Wien (OTS/ÖVP-PK) - „Die Weiterentwicklung der Rot-Weiß-Rot Karte bringt gezielte Verbesserungen für Akademiker“, begrüßt ÖVP-Wissenschaftssprecher Dr. Karlheinz Töchterle den heute von Vizekanzler Dr. Reinhold Mitterlehner bekannt gegebenen Start der Begutachtung für die entsprechende Novelle des Ausländerbeschäftigungsgesetzes und des Niederlassungs- und Aufenthaltsgesetzes. Zahlreiche junge Menschen aus Drittstaaten absolvieren in Österreich ein Studium, zuletzt (Wintersemester 2014/2015) waren es rund 2.150 (1.550 an Universitäten, rund 400 an Fachhochschulen und rund 200 an Privatuniversitäten).

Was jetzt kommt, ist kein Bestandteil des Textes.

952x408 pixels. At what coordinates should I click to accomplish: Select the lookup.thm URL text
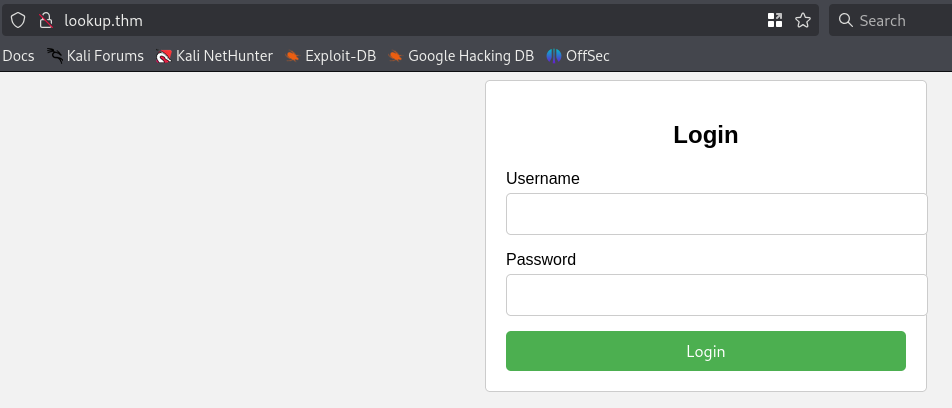tap(96, 20)
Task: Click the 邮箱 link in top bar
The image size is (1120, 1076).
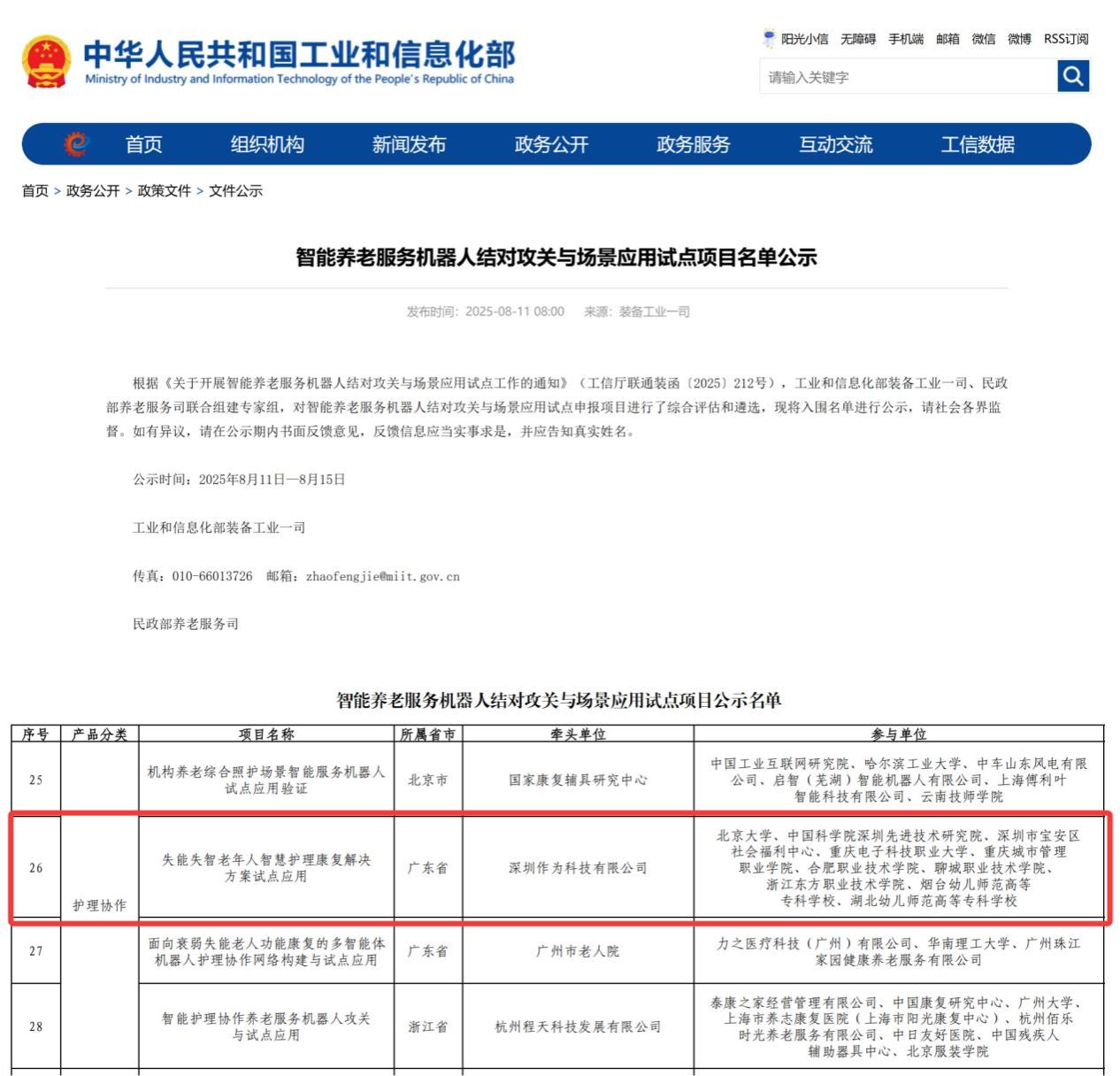Action: tap(947, 39)
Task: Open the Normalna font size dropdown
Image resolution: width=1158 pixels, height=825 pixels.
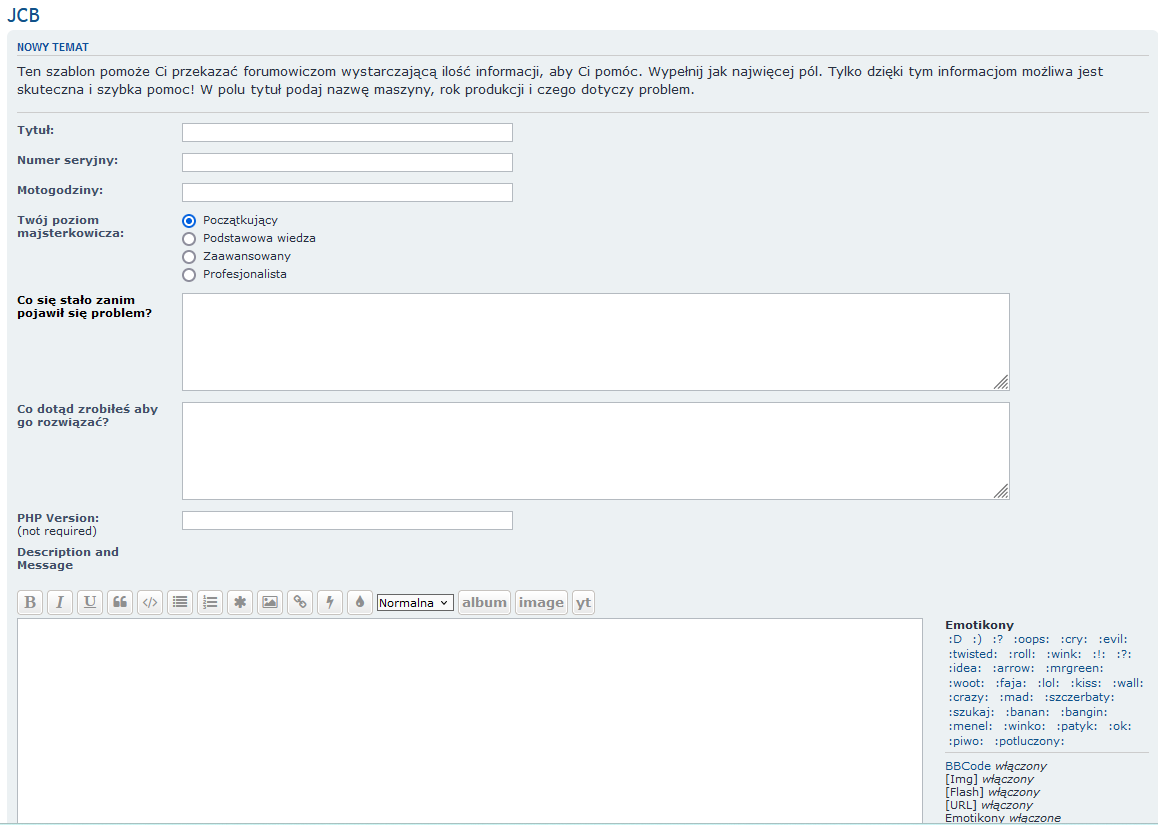Action: (415, 603)
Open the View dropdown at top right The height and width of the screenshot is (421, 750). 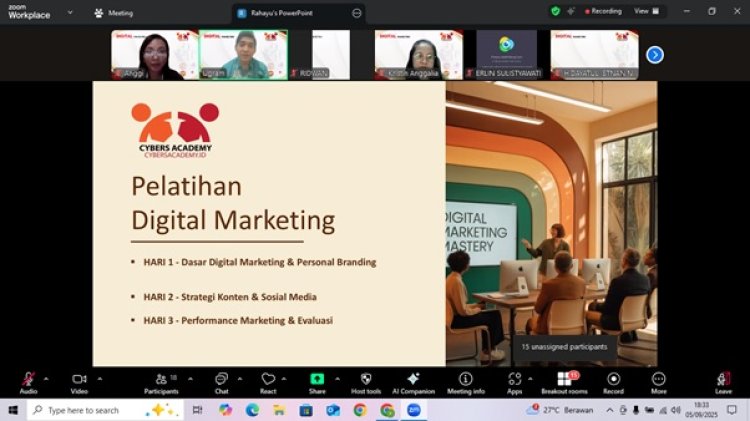(646, 11)
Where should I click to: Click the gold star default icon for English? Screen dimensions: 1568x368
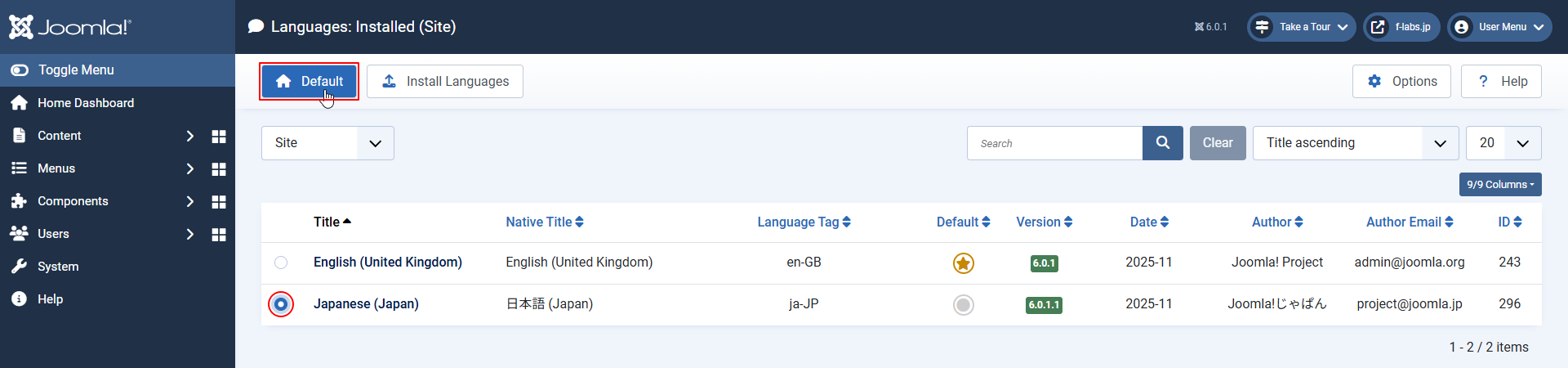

Nicht einmal zehn Prozent (knapp 200 Personen) von ihnen haben eine Rot-Weiß-Rot Karte erhalten. „Die ÖVP sowie mehrere Hochschulpartner und die Wirtschaftskammer hatten sich daher bereits seit längerem für entsprechende Schritte eingesetzt – mit Erfolg“, so Töchterle.

Bisher mussten die Absolventen aus Drittstaaten nach Studienabschluss in zahlreichen Fällen Österreich und damit jenes Land, das ihnen eine qualitativ hochwertige Bildung und Ausbildung ermöglicht und großteils finanziert hat, wieder verlassen. "Mit der nun in der Novelle vorgesehenen Ausweitung der Rot-Weiß-Rot Karte auf Bachelor-und Doktoratsabsolventen wird ein Einstieg in den Arbeitsmarkt ermöglicht und zudem dem Bologna-Gedanken Rechnung getragen“, betont der ÖVP-Wissenschaftssprecher. Die Novelle sieht weiters eine Ausweitung der Geltungsdauer von ein auf zwei Jahre vor, und künftig bleiben den Absolventen zwölf statt bisher sechs Monate Zeit, eine geeignete Beschäftigung zu finden. "Die nun attraktiver gestaltete Rot-Weiß-Rot Karte kommt sowohl den Absolventen als auch dem Wissenschafts- und Wirtschaftsstandort zugute, da bei uns gut ausgebildete Menschen im Land bleiben können", so Töchterle abschließend.